#### EXCERPT PROVIDED:
▬▬▬▬▬▬
The present invention relates generally to the field permanent magnets using materials that are an alternative to rare earth materials.
Permanent magnets are traditionally made using rare earth materials (REMs) to achieve a high magnetization. With the dwindling resources, REMs are becoming more complex and expensive to source, thereby making permanent magnets more expensive. The dwindling resources of REMs are unable to match the demand for more permanent magnets, which have become homogenous in the design and function of modern electrical and electronic devices. This trend has given rise to extensive research in the use of ferromagnetic materials as an alternative to REMs. Ferromagnetic materials natively have a few advantages over REMs such as relatively higher magnetization and better thermal stability. Ferromagnetic materials, although cheaper and more abundant than REMs, have failed to act as an adequate replacement because of their high saturation magnetization, high Curie temperatures and low coercivity. The low coercivity is derived from their low magneto-crystalline anisotropy.
▬▬▬▬▬▬
#### PROVIDED MATERIAL:
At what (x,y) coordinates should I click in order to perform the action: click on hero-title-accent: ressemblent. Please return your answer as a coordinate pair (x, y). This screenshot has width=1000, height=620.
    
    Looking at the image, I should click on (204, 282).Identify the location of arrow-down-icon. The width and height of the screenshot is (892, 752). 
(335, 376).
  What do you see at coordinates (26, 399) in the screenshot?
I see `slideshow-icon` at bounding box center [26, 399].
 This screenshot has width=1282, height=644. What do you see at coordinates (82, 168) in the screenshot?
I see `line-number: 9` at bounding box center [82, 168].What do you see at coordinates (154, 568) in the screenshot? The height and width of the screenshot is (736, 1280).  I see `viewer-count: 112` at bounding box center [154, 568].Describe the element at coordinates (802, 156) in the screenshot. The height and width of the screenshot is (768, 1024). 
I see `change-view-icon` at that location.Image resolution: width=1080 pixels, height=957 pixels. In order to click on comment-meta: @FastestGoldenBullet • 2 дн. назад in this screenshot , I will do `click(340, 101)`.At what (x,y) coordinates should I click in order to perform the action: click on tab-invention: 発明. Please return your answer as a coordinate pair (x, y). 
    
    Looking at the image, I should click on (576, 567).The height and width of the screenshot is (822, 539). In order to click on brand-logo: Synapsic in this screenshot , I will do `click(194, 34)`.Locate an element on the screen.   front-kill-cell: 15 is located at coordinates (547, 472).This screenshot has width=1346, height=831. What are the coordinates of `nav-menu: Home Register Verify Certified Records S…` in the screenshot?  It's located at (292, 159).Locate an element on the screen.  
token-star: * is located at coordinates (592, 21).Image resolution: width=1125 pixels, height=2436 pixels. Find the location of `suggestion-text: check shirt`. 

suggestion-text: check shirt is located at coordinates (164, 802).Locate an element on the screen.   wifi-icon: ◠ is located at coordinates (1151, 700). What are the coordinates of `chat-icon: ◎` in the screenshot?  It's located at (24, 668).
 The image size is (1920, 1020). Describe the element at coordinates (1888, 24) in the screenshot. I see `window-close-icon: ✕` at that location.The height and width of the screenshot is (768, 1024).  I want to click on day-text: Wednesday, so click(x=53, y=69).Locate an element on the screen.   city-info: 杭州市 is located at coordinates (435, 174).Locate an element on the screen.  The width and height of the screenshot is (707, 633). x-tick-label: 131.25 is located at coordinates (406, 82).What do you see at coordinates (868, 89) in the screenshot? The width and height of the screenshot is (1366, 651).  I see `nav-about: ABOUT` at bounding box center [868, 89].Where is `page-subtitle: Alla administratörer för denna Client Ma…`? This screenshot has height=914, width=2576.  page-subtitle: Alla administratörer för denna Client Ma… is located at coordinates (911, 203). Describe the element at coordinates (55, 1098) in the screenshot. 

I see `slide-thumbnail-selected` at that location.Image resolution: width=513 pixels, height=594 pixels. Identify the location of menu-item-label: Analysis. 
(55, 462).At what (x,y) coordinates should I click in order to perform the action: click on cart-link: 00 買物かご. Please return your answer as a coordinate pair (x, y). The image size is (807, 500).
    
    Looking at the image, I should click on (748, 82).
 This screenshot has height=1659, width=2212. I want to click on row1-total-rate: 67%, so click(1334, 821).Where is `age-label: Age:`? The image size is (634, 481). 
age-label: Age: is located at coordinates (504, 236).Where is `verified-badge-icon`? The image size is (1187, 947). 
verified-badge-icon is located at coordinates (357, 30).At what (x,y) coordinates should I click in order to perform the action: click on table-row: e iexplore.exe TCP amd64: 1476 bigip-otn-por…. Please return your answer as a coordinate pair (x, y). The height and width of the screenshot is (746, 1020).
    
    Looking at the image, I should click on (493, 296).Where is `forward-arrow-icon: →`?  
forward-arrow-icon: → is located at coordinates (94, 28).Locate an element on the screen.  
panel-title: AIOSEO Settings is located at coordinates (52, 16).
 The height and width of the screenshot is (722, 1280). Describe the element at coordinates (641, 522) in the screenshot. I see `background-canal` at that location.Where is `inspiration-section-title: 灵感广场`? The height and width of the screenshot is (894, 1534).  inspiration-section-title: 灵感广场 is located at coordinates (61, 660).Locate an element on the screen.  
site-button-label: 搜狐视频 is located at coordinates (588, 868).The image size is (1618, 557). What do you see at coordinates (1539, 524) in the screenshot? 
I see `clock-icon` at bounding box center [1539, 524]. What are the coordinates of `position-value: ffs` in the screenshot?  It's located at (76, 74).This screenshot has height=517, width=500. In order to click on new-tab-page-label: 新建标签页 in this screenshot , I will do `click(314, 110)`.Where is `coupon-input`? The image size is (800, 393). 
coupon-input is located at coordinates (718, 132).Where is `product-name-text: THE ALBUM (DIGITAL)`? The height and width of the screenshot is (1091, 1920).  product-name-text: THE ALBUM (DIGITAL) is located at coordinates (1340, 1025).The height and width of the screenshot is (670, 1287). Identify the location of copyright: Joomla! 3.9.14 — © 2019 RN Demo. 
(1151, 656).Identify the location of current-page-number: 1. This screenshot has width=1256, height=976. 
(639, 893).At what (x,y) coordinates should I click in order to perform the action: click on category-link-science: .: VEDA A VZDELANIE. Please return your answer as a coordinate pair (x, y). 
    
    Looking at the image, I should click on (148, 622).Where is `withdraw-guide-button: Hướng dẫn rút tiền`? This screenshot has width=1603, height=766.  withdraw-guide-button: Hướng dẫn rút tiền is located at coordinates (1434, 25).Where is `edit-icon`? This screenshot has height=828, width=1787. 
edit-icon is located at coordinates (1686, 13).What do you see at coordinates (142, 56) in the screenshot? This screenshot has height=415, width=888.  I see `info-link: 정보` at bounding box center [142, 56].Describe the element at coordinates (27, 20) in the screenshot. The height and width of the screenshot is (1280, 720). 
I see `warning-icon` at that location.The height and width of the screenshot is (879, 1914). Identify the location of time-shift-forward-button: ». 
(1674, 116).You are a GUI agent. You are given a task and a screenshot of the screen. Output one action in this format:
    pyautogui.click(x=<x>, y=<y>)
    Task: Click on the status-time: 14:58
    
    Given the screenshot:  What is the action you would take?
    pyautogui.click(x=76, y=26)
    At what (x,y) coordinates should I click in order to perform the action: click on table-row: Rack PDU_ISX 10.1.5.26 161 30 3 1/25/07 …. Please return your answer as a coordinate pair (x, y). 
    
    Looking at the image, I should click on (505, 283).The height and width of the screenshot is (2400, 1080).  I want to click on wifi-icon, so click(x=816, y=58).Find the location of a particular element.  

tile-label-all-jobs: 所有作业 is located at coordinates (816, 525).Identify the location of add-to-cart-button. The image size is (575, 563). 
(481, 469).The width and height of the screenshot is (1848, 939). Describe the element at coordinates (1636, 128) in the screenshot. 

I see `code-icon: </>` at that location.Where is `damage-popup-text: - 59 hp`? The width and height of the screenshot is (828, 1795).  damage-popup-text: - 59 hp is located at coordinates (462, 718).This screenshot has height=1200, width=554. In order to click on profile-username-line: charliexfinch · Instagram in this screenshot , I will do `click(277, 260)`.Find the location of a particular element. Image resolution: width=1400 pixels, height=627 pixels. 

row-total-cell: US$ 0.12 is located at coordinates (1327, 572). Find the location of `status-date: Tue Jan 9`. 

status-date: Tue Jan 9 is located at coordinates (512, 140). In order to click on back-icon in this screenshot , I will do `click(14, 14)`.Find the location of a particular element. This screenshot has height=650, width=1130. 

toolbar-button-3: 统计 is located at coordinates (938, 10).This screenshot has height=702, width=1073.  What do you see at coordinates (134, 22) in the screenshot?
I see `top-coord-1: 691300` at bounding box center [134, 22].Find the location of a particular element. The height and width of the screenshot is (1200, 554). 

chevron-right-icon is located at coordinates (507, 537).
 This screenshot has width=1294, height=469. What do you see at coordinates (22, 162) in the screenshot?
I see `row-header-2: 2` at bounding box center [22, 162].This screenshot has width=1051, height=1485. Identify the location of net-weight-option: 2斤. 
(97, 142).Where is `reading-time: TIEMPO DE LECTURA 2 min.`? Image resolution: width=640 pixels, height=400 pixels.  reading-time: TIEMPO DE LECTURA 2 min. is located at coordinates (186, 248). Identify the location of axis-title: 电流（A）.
▬▬▬▬▬▬
#### PROBLEMS TO SOLVE:
**1)** List the properties that the passage on permanent magnets gives as reasons ferromagnetic materials have failed to replace rare earth materials.
**2)** According to the passage on permanent magnets, what is the low coercivity of ferromagnetic materials derived from?
**3)** Summarize the passage on permanent magnets in two sentences.
The listing above has no role in this exercise.

#### ANSWER LIST:
**1)** High saturation magnetization, high Curie temperatures, low coercivity

**2)** Their low magneto-crystalline anisotropy.

**3)** Permanent magnets are traditionally made with rare earth materials, which are becoming more complex and expensive to source as resources dwindle, and this has led to extensive research into ferromagnetic materials as an alternative. Although ferromagnetic materials are cheaper and more abundant and offer relatively higher magnetization and better thermal stability, they have failed as an adequate replacement because of their high saturation magnetization, high Curie temperatures, and low coercivity.